In the 3D parallel training setup, FSDP operates along the DP sub-mesh -- the set of ranks that share the same TP and CP coordinates. When combined with tensor parallelism (which already reduces per-GPU parameter memory), NO_SHARD is often sufficient because the TP-sharded model is small enough to replicate across DP ranks. The FSDP wrapper still provides the essential gradient synchronization infrastructure.
Usage
Use FSDP wrapping when:
- Training with multiple data-parallel replicas that need gradient synchronization.
- You want to leverage PyTorch's built-in DDP/FSDP infrastructure rather than manual all-reduce calls.
- Memory is constrained and parameter/gradient sharding is needed (use FULL_SHARD or SHARD_GRAD_OP).
- In a 3D parallel setup with TP already reducing model size, NO_SHARD provides DDP-like behavior with simpler semantics.
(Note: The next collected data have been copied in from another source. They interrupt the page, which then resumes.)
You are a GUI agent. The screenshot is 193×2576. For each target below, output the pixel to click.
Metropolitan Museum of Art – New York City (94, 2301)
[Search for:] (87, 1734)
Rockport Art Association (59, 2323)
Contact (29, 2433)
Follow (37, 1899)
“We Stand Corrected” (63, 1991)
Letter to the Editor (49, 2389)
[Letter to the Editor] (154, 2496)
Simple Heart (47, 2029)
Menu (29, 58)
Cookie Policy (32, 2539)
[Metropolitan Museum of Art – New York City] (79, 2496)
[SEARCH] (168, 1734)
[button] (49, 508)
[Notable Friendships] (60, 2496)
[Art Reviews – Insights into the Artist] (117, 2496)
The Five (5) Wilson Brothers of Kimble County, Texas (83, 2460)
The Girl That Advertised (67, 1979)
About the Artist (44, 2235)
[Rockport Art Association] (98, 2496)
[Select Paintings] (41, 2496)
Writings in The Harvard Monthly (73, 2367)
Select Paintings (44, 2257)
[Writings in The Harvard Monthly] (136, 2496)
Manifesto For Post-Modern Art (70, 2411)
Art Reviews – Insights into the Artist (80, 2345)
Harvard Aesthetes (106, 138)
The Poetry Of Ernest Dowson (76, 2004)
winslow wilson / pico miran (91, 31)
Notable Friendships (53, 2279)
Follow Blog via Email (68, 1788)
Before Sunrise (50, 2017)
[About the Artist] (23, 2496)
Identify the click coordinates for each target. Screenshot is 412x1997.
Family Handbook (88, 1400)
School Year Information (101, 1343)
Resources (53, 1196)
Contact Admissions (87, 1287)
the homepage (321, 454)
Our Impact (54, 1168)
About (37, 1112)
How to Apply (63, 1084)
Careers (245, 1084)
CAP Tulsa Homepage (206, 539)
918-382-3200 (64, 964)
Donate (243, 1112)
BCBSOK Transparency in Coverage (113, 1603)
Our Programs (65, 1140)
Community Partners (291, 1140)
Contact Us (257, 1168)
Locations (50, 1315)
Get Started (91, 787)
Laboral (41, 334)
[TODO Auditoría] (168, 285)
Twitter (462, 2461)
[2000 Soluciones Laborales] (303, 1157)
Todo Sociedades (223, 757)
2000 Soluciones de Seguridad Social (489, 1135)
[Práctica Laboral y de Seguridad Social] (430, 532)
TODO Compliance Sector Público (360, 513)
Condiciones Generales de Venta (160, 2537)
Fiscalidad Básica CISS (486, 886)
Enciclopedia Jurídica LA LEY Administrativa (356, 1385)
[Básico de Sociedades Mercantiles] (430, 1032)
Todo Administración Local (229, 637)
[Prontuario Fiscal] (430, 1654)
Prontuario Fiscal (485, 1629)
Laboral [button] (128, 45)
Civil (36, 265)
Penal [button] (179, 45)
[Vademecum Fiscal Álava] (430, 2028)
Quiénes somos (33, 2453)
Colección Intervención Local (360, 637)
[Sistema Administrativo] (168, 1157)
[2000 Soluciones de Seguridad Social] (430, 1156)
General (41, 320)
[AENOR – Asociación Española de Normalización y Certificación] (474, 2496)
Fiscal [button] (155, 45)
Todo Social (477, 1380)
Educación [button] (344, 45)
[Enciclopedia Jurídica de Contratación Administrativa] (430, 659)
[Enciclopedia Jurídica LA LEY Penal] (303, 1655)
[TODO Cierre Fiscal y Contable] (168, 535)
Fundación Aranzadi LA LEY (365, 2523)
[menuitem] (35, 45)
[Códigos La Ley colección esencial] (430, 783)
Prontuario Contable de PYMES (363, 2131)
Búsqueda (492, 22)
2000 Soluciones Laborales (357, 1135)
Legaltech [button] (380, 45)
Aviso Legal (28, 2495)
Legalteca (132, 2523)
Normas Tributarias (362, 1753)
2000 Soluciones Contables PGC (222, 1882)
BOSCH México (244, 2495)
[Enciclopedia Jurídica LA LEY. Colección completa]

The FSDP wrapper is applied after model loading (including TP sharding) and before the training loop begins.
Theoretical Basis
FSDP is based on the ZeRO (Zero Redundancy Optimizer) family of techniques from DeepSpeed (Rajbhandari et al., 2020):
- ZeRO Stage 1: Partitions optimizer states across ranks.
- ZeRO Stage 2: Additionally partitions gradients.
- ZeRO Stage 3: Additionally partitions parameters.
The fundamental insight is that in standard data parallelism, every rank stores a complete copy of all parameters, gradients, and optimizer states, creating N-fold redundancy for N ranks. ZeRO eliminates this redundancy by distributing these components and reconstructing them on demand through communication.
With ShardingStrategy.NO_SHARD, FSDP degenerates to standard DDP: all parameters are replicated, and an all-reduce (sum followed by division by world_size) synchronizes gradients after the backward pass. This is the simplest correct approach when combined with TP, because TP already partitions the large weight matrices across devices.
The interaction between DP and TP is managed through the device mesh: FSDP only communicates within the DP sub-mesh, ensuring that gradient all-reduce does not interfere with TP communication.